The pervasive lack of interest in plant biology is evident from minimal coverage in school biology through to government policy decisions. How can it be that biomedical research is VAT-exempt, but plant science research is not? Plants are at the foundation of virtually every ecosystem and agricultural system, making them fundamental to the health and wellbeing of both people and the biosphere. So why don't people give a fig?

There are two main reasons for plant-related apathy. The first is that plants don't move. We are extraordinarily interested in things that move. Lack of movement means lack of activity, and more than that, lack of any kind of engagement with the world. Plants don't move, and so people think they don't do anything. 

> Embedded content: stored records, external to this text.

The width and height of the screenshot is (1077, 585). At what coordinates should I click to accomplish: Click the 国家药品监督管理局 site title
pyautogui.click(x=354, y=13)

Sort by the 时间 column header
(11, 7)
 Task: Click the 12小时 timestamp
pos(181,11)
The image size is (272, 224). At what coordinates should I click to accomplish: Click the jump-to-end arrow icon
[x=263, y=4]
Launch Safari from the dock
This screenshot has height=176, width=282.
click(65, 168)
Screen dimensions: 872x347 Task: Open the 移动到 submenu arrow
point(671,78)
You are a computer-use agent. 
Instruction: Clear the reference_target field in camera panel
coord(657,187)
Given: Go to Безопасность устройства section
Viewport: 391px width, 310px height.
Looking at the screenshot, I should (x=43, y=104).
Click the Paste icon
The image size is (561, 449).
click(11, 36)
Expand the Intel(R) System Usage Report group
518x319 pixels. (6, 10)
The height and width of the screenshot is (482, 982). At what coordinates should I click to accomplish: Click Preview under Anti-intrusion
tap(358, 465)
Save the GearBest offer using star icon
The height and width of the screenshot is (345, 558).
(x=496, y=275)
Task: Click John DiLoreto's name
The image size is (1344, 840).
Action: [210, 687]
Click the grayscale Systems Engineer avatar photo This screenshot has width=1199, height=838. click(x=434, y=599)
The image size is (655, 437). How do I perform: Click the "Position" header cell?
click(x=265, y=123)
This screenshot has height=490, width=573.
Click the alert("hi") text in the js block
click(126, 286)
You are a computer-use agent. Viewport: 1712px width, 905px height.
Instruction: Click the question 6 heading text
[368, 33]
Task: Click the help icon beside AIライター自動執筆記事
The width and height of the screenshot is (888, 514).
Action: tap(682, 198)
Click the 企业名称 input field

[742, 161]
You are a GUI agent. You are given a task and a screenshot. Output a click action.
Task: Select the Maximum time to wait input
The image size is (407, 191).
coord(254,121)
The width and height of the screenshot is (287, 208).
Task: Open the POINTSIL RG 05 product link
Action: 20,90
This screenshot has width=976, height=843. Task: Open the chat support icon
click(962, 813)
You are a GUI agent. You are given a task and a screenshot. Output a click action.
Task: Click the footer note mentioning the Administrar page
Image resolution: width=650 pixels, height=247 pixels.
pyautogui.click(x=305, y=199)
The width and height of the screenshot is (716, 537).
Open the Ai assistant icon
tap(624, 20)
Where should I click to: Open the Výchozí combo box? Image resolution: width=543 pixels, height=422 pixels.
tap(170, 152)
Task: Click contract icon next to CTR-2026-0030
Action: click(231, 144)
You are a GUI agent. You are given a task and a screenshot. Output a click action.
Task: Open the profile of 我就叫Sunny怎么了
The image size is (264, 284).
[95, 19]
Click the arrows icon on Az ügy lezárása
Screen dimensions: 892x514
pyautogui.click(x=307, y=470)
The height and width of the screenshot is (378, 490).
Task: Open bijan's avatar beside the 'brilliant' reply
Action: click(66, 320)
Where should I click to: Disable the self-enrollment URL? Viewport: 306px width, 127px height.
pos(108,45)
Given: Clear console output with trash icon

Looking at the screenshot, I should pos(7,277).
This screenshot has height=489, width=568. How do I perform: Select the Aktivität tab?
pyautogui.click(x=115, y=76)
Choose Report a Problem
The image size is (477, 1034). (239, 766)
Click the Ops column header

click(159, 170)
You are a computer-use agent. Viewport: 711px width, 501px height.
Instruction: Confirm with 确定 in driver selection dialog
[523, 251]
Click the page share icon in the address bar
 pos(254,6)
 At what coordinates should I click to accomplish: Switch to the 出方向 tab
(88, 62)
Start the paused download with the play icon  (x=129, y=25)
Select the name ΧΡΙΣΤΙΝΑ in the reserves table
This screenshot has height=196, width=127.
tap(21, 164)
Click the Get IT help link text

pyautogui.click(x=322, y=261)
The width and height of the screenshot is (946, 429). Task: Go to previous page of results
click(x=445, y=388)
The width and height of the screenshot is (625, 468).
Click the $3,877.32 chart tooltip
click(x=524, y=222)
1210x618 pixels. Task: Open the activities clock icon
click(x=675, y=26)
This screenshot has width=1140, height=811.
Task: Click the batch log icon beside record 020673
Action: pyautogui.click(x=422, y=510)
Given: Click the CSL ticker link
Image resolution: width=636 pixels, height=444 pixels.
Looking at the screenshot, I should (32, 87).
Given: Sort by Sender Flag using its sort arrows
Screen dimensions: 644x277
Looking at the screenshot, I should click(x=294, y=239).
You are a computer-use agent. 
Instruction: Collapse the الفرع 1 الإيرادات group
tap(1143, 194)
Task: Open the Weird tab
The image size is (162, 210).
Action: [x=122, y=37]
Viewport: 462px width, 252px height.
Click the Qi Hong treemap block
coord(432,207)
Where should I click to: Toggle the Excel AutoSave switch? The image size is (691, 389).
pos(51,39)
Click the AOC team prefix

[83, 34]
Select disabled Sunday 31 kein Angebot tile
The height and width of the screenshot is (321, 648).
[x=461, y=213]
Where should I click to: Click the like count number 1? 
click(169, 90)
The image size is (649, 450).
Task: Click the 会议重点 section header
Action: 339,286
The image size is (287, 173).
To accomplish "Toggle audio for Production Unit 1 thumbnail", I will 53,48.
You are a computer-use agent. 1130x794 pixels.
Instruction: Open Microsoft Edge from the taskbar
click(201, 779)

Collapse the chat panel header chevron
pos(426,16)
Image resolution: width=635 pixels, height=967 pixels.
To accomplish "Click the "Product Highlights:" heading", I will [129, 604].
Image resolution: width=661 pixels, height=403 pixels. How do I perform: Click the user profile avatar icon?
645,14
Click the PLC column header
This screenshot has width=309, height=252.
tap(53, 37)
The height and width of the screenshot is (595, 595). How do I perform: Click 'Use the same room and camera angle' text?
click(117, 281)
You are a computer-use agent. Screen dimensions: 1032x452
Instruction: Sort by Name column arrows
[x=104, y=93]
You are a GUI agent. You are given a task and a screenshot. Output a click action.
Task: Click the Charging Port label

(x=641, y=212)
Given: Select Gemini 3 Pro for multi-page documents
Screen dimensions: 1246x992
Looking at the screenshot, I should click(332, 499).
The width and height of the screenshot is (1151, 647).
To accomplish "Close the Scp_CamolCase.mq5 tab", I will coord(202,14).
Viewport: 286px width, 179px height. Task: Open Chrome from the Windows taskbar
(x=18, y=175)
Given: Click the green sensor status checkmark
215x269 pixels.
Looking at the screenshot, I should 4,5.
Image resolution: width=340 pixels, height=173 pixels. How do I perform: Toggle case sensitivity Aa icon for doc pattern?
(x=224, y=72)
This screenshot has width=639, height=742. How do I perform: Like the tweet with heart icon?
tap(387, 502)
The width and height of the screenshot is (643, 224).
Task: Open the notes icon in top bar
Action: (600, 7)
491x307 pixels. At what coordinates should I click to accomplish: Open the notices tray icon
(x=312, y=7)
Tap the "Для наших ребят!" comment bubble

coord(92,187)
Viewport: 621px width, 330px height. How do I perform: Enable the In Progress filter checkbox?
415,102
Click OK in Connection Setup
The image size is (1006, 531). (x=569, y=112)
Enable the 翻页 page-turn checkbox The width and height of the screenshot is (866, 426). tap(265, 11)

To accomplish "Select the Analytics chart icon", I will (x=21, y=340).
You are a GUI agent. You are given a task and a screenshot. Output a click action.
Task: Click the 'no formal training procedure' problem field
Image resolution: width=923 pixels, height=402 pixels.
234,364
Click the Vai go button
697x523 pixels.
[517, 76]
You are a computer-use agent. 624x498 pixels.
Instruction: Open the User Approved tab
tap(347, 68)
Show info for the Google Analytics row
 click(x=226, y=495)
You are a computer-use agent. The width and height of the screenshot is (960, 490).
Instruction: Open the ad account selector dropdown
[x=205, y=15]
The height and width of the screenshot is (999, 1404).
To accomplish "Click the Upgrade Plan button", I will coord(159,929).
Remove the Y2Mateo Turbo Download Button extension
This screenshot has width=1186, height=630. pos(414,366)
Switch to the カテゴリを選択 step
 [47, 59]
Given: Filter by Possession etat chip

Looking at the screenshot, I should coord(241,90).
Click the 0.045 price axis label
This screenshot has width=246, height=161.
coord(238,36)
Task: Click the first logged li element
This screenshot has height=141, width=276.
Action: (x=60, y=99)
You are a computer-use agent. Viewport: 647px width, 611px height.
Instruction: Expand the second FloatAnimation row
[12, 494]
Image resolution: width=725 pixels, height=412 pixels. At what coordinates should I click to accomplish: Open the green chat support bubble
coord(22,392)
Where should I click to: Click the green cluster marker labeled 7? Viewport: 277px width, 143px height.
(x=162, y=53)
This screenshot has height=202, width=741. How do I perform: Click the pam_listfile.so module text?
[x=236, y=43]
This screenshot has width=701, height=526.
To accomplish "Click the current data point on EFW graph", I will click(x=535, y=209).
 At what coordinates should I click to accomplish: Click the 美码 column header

From this come expressions like "couch potato", in which lack of movement is linked directly to insensibility and to plants. In contrast, anything that moves under its own steam is afforded all kinds of high-order cognitive abilities, even if it most certainly doesn't have any. When it comes to even the humblest of motile creatures, we are happy to anthropomorphise well beyond reason. These creatures are actively doing things, and what is more, the things they are doing are things that we recognise, and with which we empathise. This is the second reason that plants attract so little of our attention.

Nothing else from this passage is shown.